Yes, headache is a recognized symptom of Cytokine Release Syndrome (CRS) in patients receiving talquetamab. 1

Understanding CRS in Talquetamab Therapy

  • CRS is a disorder caused by the release of cytokines from bystander immune and non-immune cells following immunotherapy, including bispecific antibodies like talquetamab 1
  • The onset of CRS is variable and dependent on the specific therapy and patient population, with peaks typically occurring 2-7 days after infusion, though delays of up to 3 weeks have been reported 1
  • CRS is defined by the Common Terminology Criteria for Adverse Events (CTCAE) as a "disorder characterized by fever, tachypnea, headache, tachycardia, hypotension, rash, and/or hypoxia caused by the release of cytokines" 1

Clinical Presentation of CRS with Talquetamab

  • Presenting symptoms of CRS in patients receiving talquetamab include fever (which is required at onset for diagnosis), tachycardia, hypoxia, nausea, headache, rash, shortness of breath, hypotension, and potentially respiratory failure 1
  • In clinical studies with talquetamab, CRS was observed in 77-80% of patients at the recommended phase 2 doses, though most cases (all but one) were grade 1 or 2 in severity 2
  • The American Society of Transplantation and Cellular Therapy (ASTCT) consensus criteria define CRS as "a supraphysiologic response following any immune therapy that results in the activation or engagement of endogenous or infused T cells and/or other immune effector cells" 1

Management of CRS with Headache

  • For grade 1 CRS (which may include headache with fever ≥38°C), management includes supportive care with acetaminophen, cooling blankets, and IV fluids as needed 1
  • If symptoms persist or worsen, tocilizumab (an IL-6 receptor antagonist) may be administered at 8 mg/kg IV (not to exceed 800 mg per dose) 1
  • Siltuximab (an IL-6 inhibitor) has also been successfully used to manage CRS in patients receiving talquetamab, with resolution of symptoms within hours of administration 3
  • For higher grades of CRS with more severe symptoms, additional measures including corticosteroids, intensive care monitoring, and vasopressors may be required 1

Distinguishing CRS-Related Headache from Other Neurological Toxicities

  • It's important to distinguish CRS-related headache from immune effector cell-associated neurotoxicity syndrome (ICANS), which is another potential complication of T-cell redirecting therapies 1
  • ICANS may present with more severe neurological symptoms including encephalopathy, aphasia, altered level of consciousness, impairment of cognitive skills, motor weakness, and seizures 1
  • While headache alone is typically considered part of CRS, persistent or severe headache with additional neurological symptoms should prompt evaluation for ICANS 1
  • Neurological consultation and additional workup including MRI and lumbar puncture may be warranted if ICANS is suspected 1

Monitoring and Prevention

  • Patients receiving talquetamab should be monitored closely for symptoms of CRS, including headache, especially during the first cycle of treatment 2
  • The risk of CRS is highest during initial dosing, which is why step-up dosing approaches are typically used with talquetamab 4
  • Premedication protocols may be implemented to reduce the risk and severity of CRS symptoms 1
  • Patients should remain within 2 hours of the treating center for 4-8 weeks post-therapy and should return to their treating center upon experiencing any toxicities, including headache with fever 1

Conclusion

Headache is a well-documented symptom of CRS in patients receiving talquetamab. When accompanied by fever and other characteristic symptoms, it should be recognized as a potential manifestation of CRS and managed accordingly with supportive care and specific interventions as needed based on severity.

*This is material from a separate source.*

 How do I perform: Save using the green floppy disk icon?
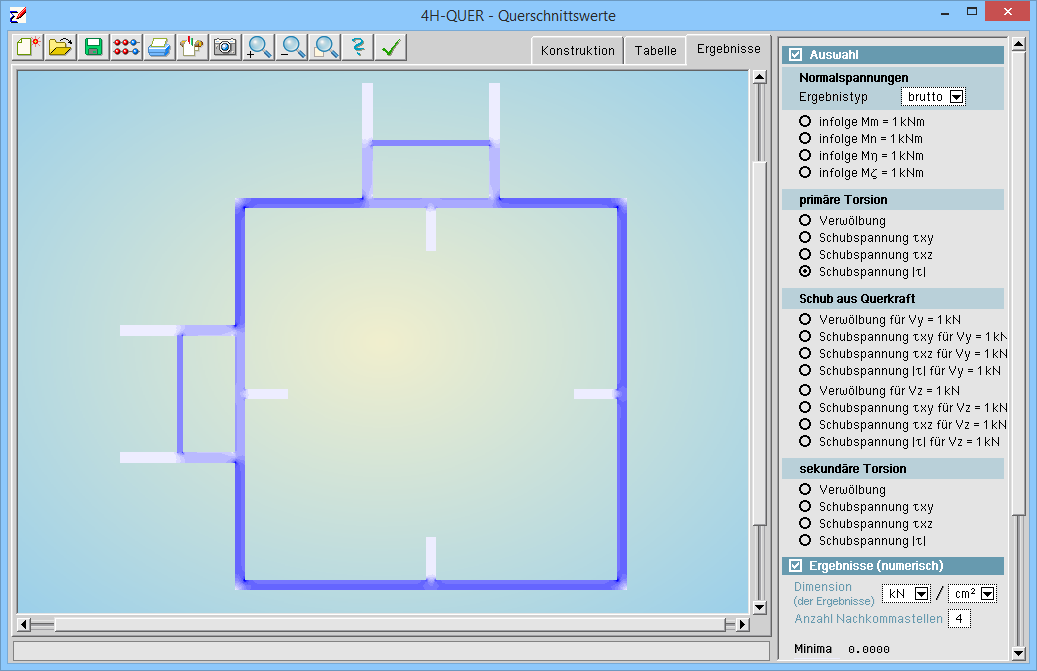point(94,47)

Professional Medical Disclaimer

This information is intended for healthcare professionals. Any medical decision-making should rely on clinical judgment and independently verified information. The content provided herein does not replace professional discretion and should be considered supplementary to established clinical guidelines. Healthcare providers should verify all information against primary literature and current practice standards before application in patient care. Dr.Oracle assumes no liability for clinical decisions based on this content.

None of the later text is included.